REPUBLIKA.CO.ID, BRUSSELS -- Uni Eropa (UE) pada Senin menolak perintah eksekutif dari Presiden Amerika Serikat (AS) Donald Trump, yang melarang masuknya warga negara dari tujuh negara Muslim utama atau "Muslim ban". "UE takkan melakukan diskriminasi atas dasar kewarganegaraan, ras, atau agama, bukan hanya ketika sampai pada masalah suaka, tapi dalam seluruh kebijakan," kata Kepala Juru Bicara Komisi Eropa Magaritis Schinasa dalam satu taklimat yang dikutip kantor berita Xinhua, Senin (30/1).
Dia menyatakan, bahwa Presiden Komisi Eropa Jean-Claude Jungker terus-menerus telah menyampaikan keterikatan kami pada prinsip ini. Dengan mengutip pidato kenegaraan Juncker pada September 2016, Schinasa mengatakan, tak ada agama, tak ada kepercayaan, tak ada filsafat, ketika sampai pada masalah pengungsi.
Saat merujuk kepada "model Eropa", ia mengatakan, "Kita harus membuat pilihan mengenai dunia yang kini tinggali. Kita harus memilih antara pengucilan, ketidak-setaraan dan keangkuhan nasional di satu sisi dan keterbukaan, kesetaraan sosial serta solidaritas sosial di pihak lain."

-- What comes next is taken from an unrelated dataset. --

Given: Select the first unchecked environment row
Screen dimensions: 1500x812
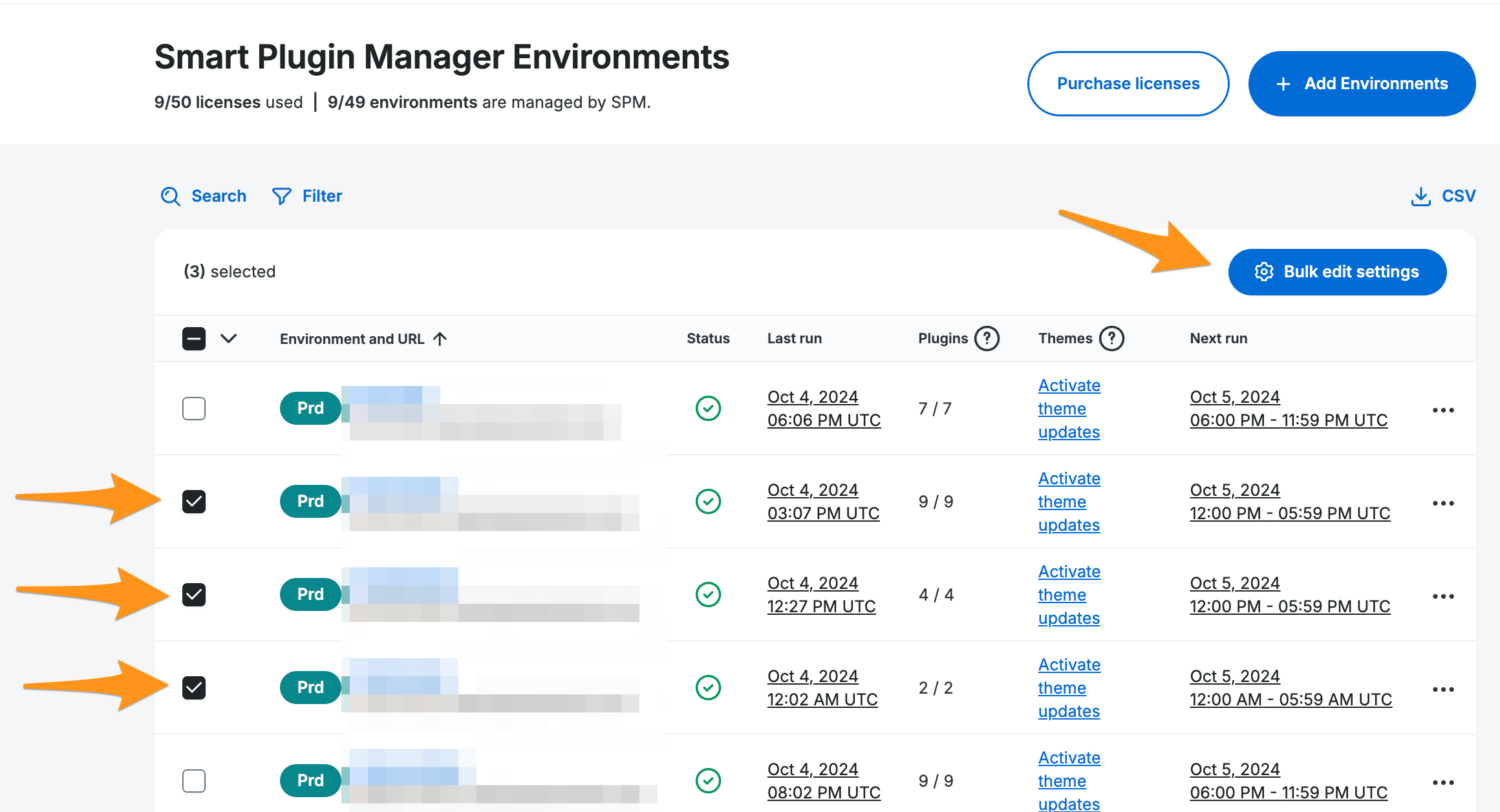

Berdasarkan perintah eksekutif Trump, yang ditandatangani pada Jumat (27/1), pengungsi dari seluruh dunia akan ditangguhkan untuk memasuki AS selama 120 hari. Sementara semua imigran dari apa yang disebut "negara dengan keprihatinan terorisme" akan ditangguhkan selama 90 hari.
Negara yang termasuk dalam larangan tersebut adalah Irak, Suriah, Iran, Sudan, Libya, Somalia and Yaman. Seluruh penduduk dari negara itu berjumlah lebih dari 130 juta. Larangan tersebut memicu kekacauan di seluruh bandar udara internasional AS sekaligus protes yang berlanjut di seluruh negeri itu dalam beberapa hari belakangan.